**Task:** Please keep pictures out and return the lines below exactly, from the one holding "Given: Click the 2V y-axis label" through the last, both included.

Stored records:
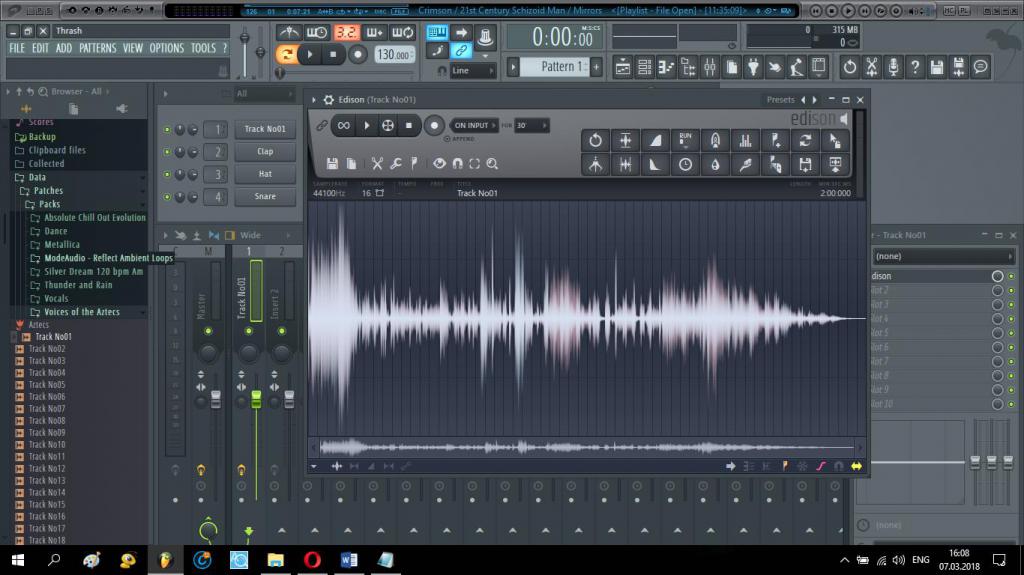Open Edison's save sample floppy icon

click(x=333, y=163)
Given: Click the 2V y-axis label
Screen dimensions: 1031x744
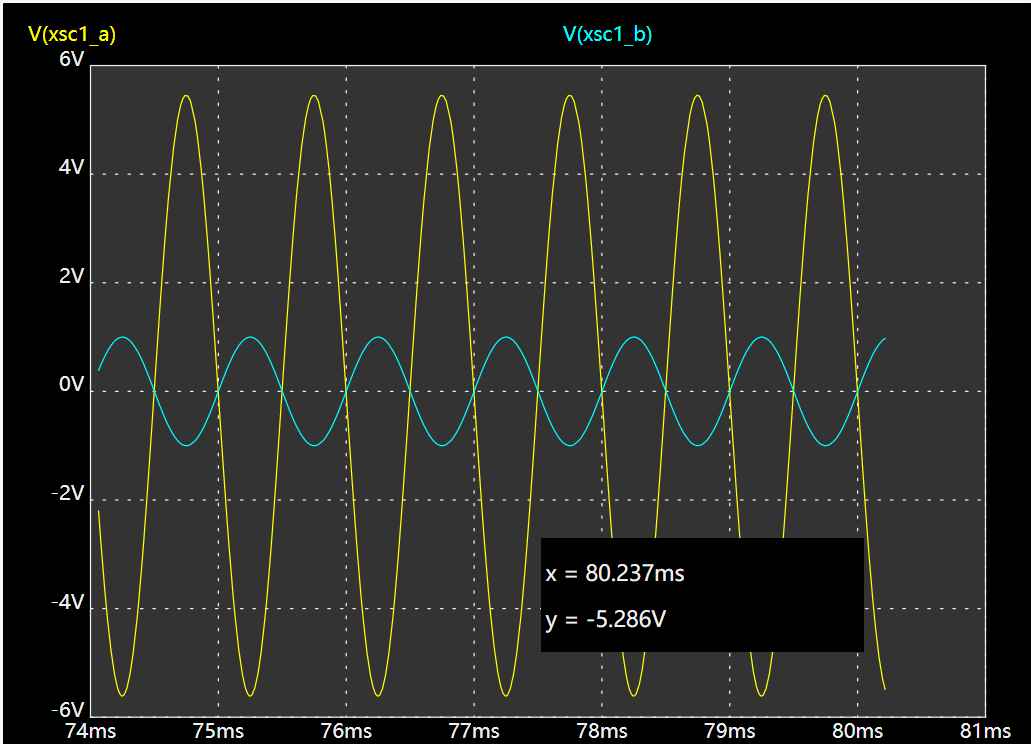Looking at the screenshot, I should click(72, 276).
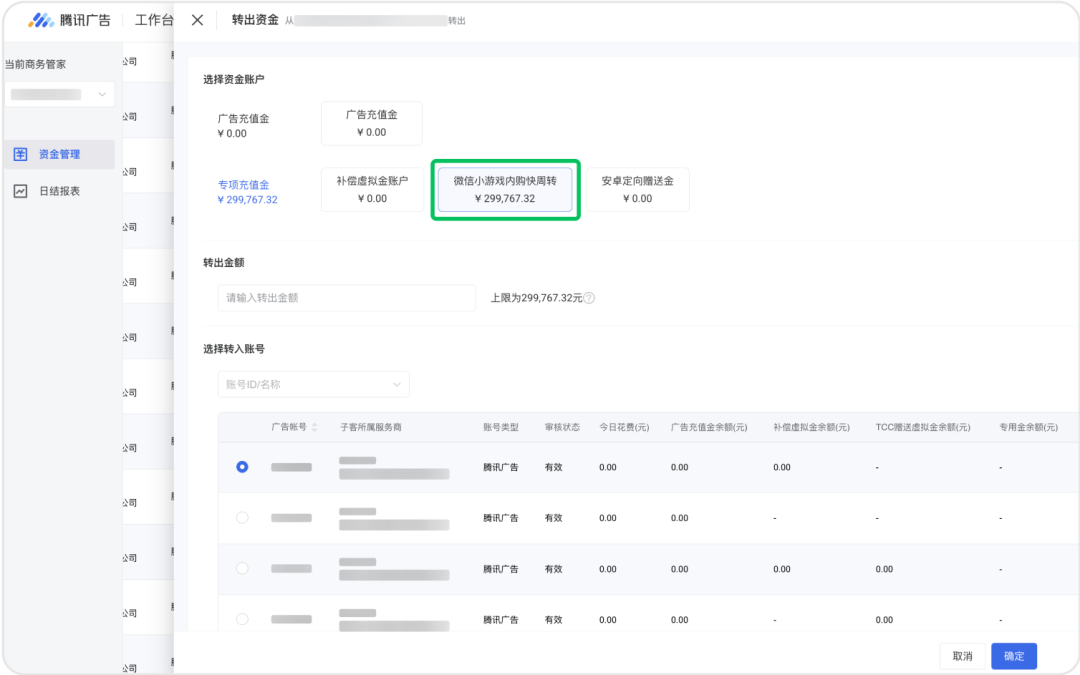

**Result of this exercise:**
Given: Click the 2V y-axis label
Screen dimensions: 1031x744
Looking at the screenshot, I should click(72, 276).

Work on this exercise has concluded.